PASSAGE SHOWN:
== Segment start ==
The police charged the crowd near the Hôpital Necker. At Invalides, the CFDT were actually pushing back against the police. What a turn-around. You could see their little blue balloons moving back and forth as they withstood police charges. The police had bordered the place; one informed me that I might be in danger of receiving a pavé to the head if I went the way I was going. I asked if I was formally forbidden from going on. Well, Madame, I can’t stop you. Can’t stop you was the vibe in the place as well. There were absurd numbers of police but no one seemed to be getting very hurt, although the police were functioning as a snatch squad. Straggles of zoomers, goths, black bloc, gilets jaunes, were observing from a wall. The place was full of a mixed crowd, gas, pink flares. It went on for a good hour, the back and forth, although it was difficult really to see anything. Finally, the square was emptied, but the union part of the march was still arriving, completely unaware of all the unearthed paving stones. I walked all the way back through the still-continuing demonstration. There were thirty or so arrests, against 28 from the week before.
== Segment end ==
DATA BLOCK:
== Segment start ==
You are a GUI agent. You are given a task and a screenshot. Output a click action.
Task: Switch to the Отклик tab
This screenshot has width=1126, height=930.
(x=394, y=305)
== Segment end ==
EXERCISE 1: In the account of the protest march, what could be seen moving back and forth as the CFDT withstood police charges?
EXERCISE 2: Continue the account of the protest march from the point where it ends.

REPLY 1: Their little blue balloons.

REPLY 2:
Another day, another huge demonstration. It started at Opéra, it was enormous, it took a long time to set off. It wasn’t possible to move for the density on both the huge boulevard and the sidewalk. It was sunny. Like the previous week, there were inordinate numbers of police, there en masse but hiding in side streets. Conspicuously inconspicuous. There were all the things there are at these events: metalworkers, different divisions of different unions. The demonstration felt unpoliced, along the boulevard Bonne Nouvelle up until Beaumarchais, that is. But at Filles de calvaire, there were constant charges. The police would snatch people and push them into the little side streets, randomly arrest people, and then occupy the streets. An older anarchist (I know this because he was wearing a badge saying Afed), was arrested for no reason, along with his partner and some bystanders. All of rue Amelot, which runs to the north of the boulevard Beaumarchais, felt like a trap. The main chant that day, by everyone, was tout le monde déteste la police.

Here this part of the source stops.